Working with Kirby-Smith Machinery, including Territory Manager Kevin Demel and Amarillo Branch Manager Chuck Thompson, WCS added three HD785-7 haul trucks, two PC450LC-8 excavators, two D51 dozers and support equipment, including an NPK processor for the PC200, generators and pumps.

“As materials come in, we need to move large quantities of cover materials efficiently, and we believe the PC450 and 100-ton HD785 combination is the most effective,” maintained Britten. “We really like the D51 dozers in our compact cell because their size allows us to get between the canisters, which can be tight. They have excellent visibility all around, and our operators really appreciate that. The PC200 works in our federal waste cell, using a shear to cut up bulk materials.”

Britten noted that productivity and reliability weren’t the only reasons WCS chose Komatsu equipment. “The price was right, so we believe we’re getting the best bang for the buck. Equally as important to us is peace of mind in having a dealer that supports its equipment. After meeting with Kirby-Smith, we got that. They’ve gone above and beyond for us, including educating their service personnel on how to work on equipment at a radiological waste site. Kirby-Smith has become a very good partner for us.”

§ **Collected data**:
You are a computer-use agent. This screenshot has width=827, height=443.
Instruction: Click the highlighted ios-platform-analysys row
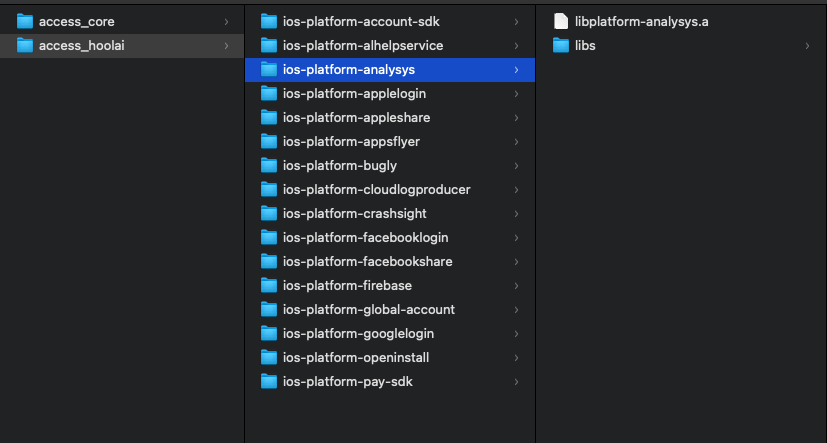pyautogui.click(x=390, y=70)
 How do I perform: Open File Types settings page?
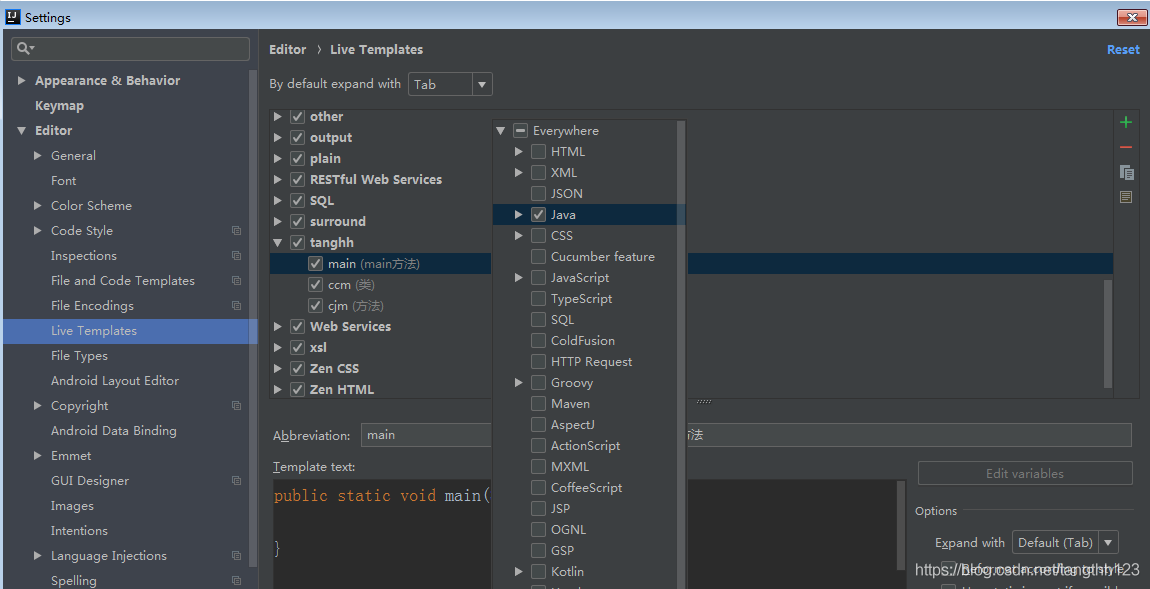[x=79, y=356]
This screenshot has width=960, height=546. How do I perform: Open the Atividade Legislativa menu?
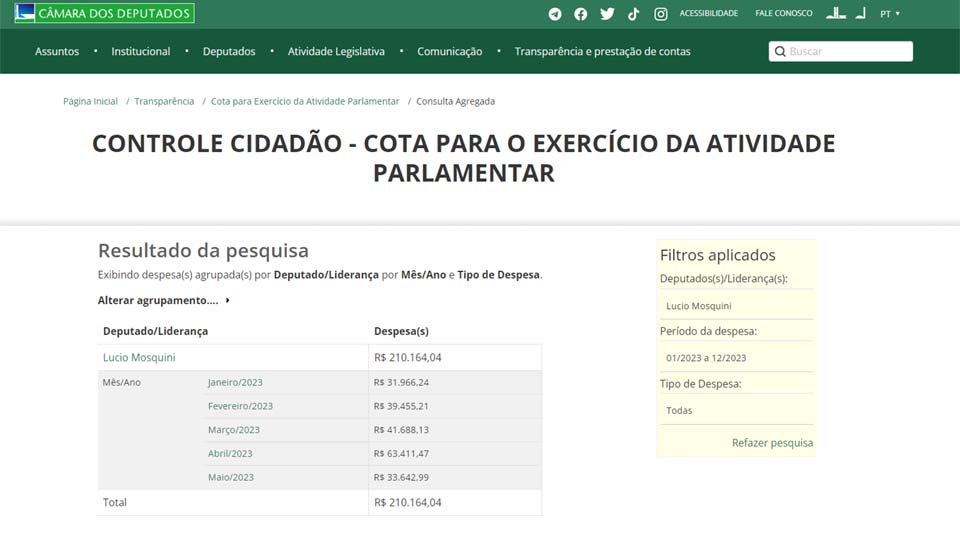(336, 52)
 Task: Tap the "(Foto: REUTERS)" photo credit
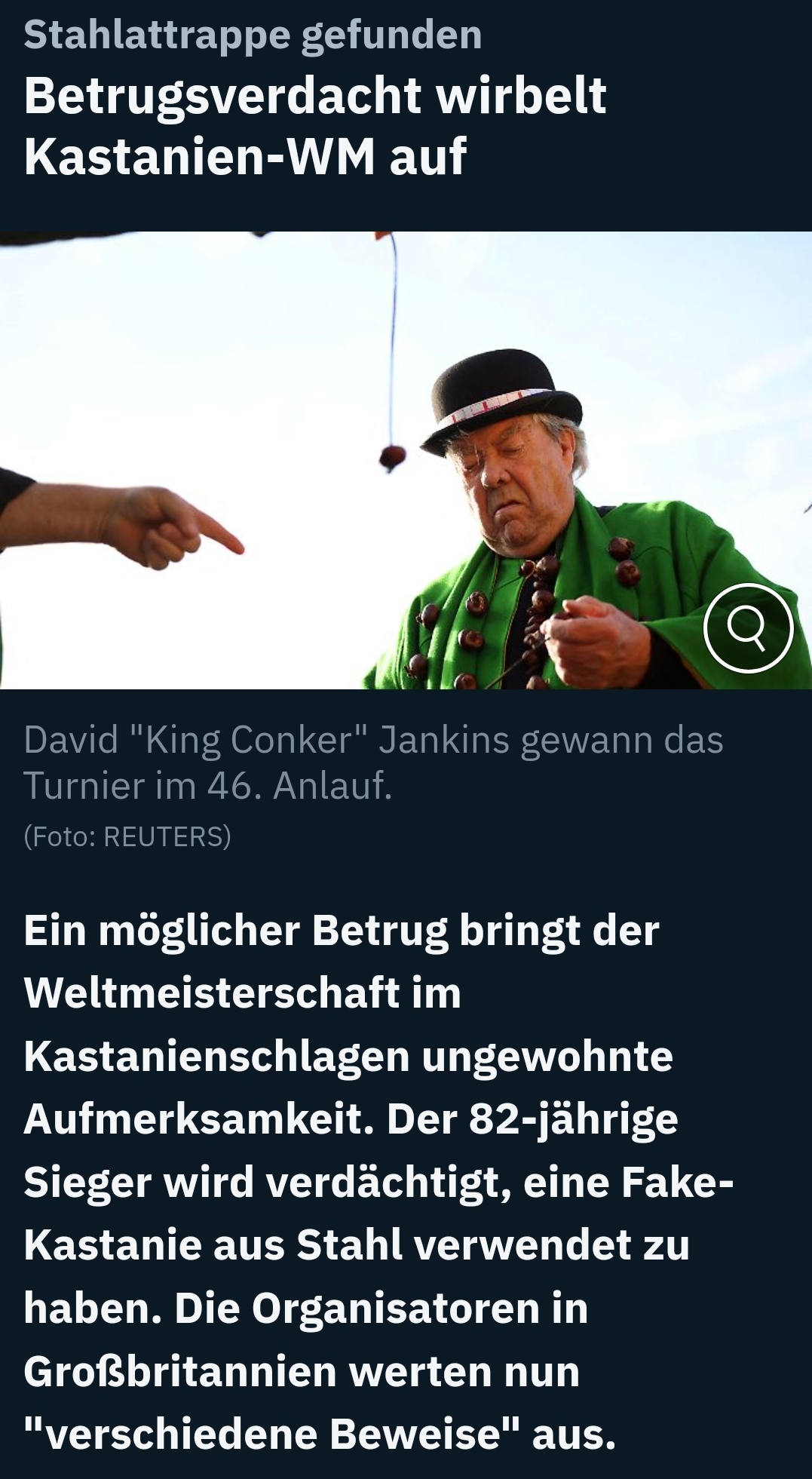[x=127, y=836]
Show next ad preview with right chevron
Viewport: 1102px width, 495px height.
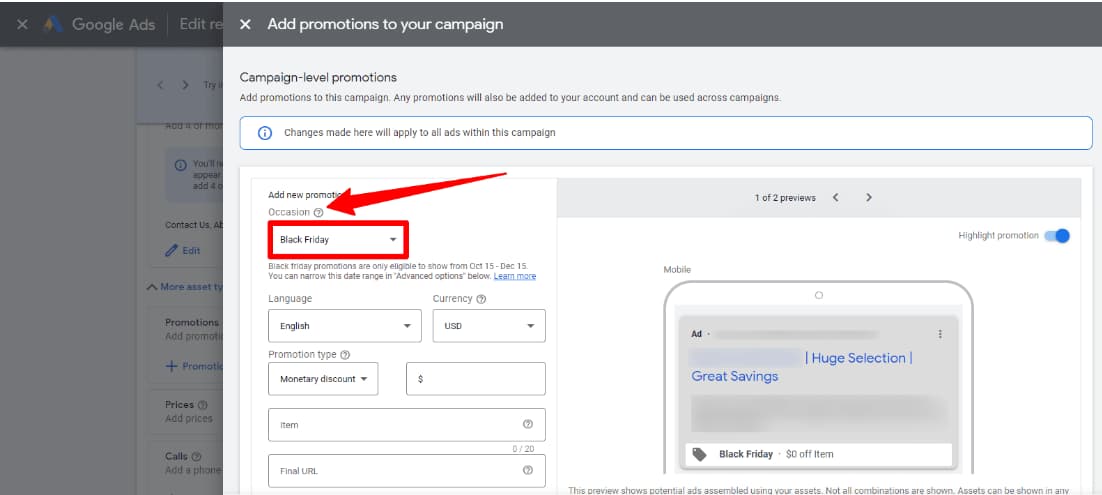click(x=868, y=198)
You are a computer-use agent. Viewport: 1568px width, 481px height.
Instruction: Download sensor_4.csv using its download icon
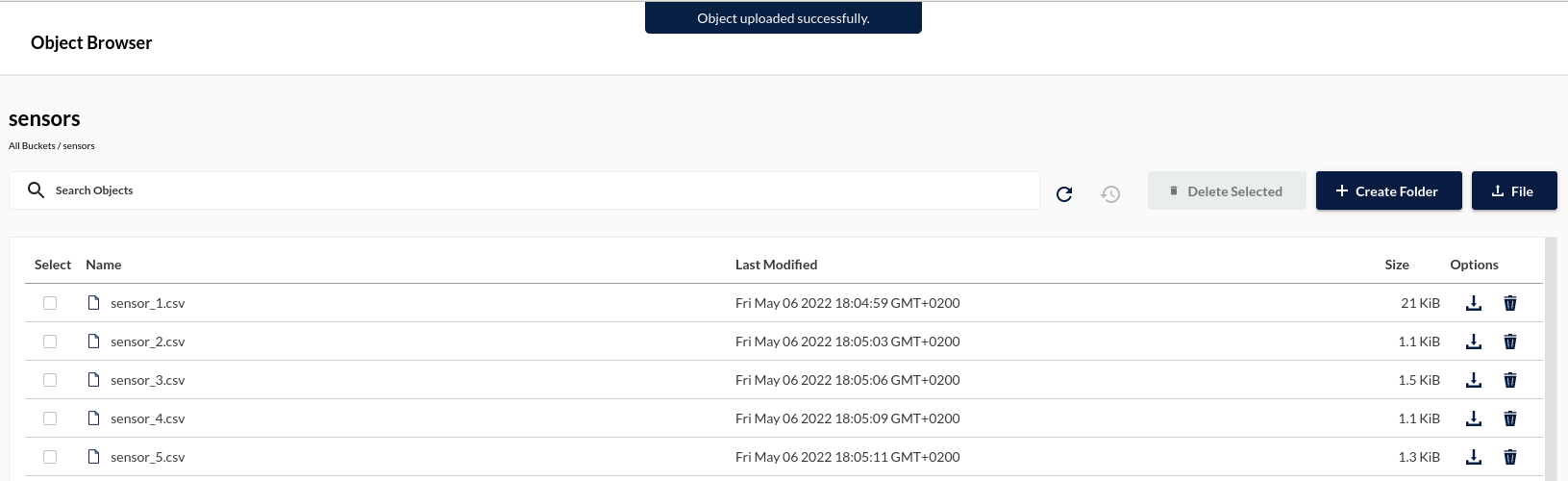[x=1473, y=418]
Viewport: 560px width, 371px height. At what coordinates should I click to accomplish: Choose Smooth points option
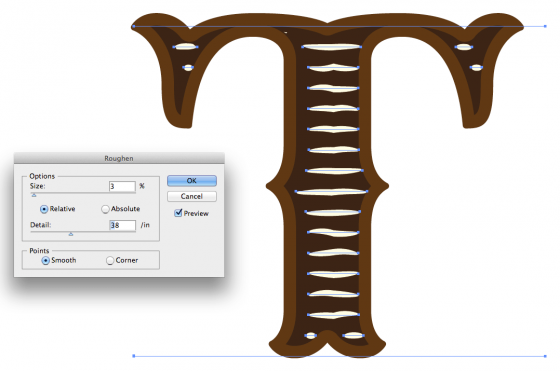[45, 260]
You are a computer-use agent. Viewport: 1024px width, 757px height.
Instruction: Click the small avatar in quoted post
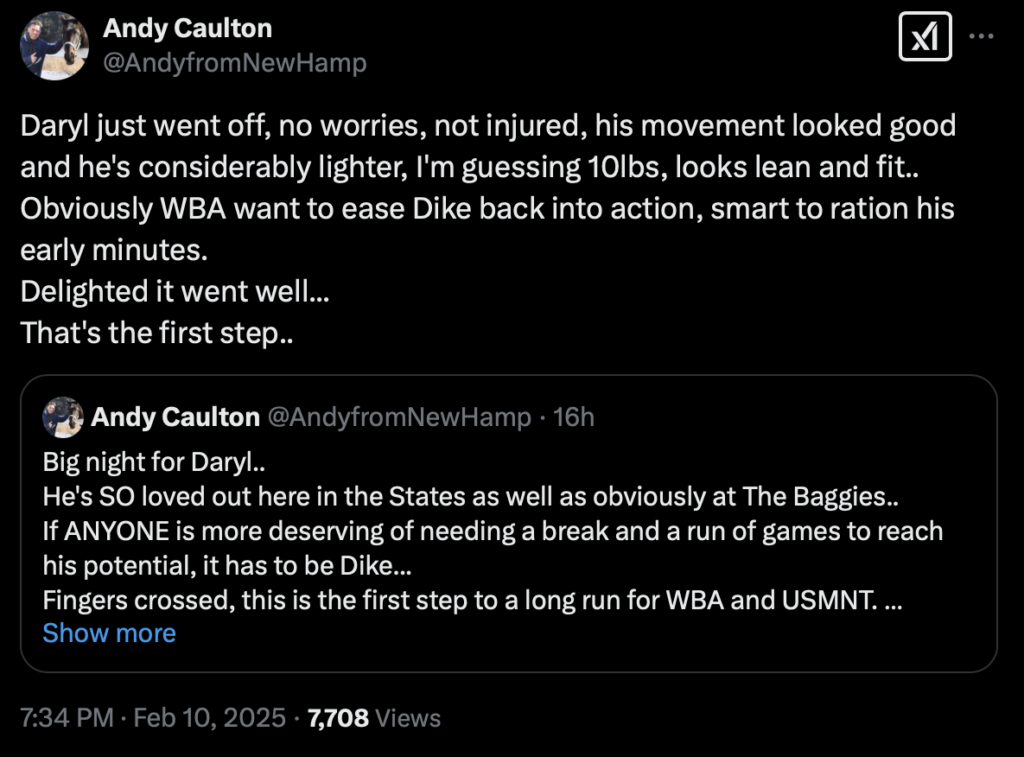[x=63, y=417]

§ **Required work**:
A: Revise the collected data records, everything from the line containing "This screenshot has width=960, height=546." down to the end of the records, replacing "Instruction" with "Directive" and leaving all else unchanged. Leave the pictures out of the answer.
B: Proceed with the account of WCS's Komatsu equipment from the point where it stops.

§ **Answers per task**:
A:
This screenshot has width=960, height=546. How do I perform: Open the Atividade Legislativa menu?
(336, 52)
 Task: Tap the "(Foto: REUTERS)" photo credit
[x=127, y=836]
Show next ad preview with right chevron
Viewport: 1102px width, 495px height.
click(x=868, y=198)
You are a computer-use agent. Viewport: 1568px width, 481px height.
Directive: Download sensor_4.csv using its download icon
[x=1473, y=418]
Viewport: 560px width, 371px height. At what coordinates should I click to accomplish: Choose Smooth points option
[45, 260]
You are a computer-use agent. Viewport: 1024px width, 757px height.
Directive: Click the small avatar in quoted post
[x=63, y=417]

B:
An economic leader

When WCS held its ribbon-cutting ceremony, Kirby-Smith staff members were on hand, along with national, state and Andrews County dignitaries. “We’re very proud of what this facility brings to the local economy,” remarked Britten. “The people of Andrews County really educated themselves and realized that the level of safety measures we take makes this a very low-risk venture. They understood the misconceptions and overcame them.”

Frenette noted that the facility already has years in operation without a lost-time accident, and he expects that to remain the case for a long time to come.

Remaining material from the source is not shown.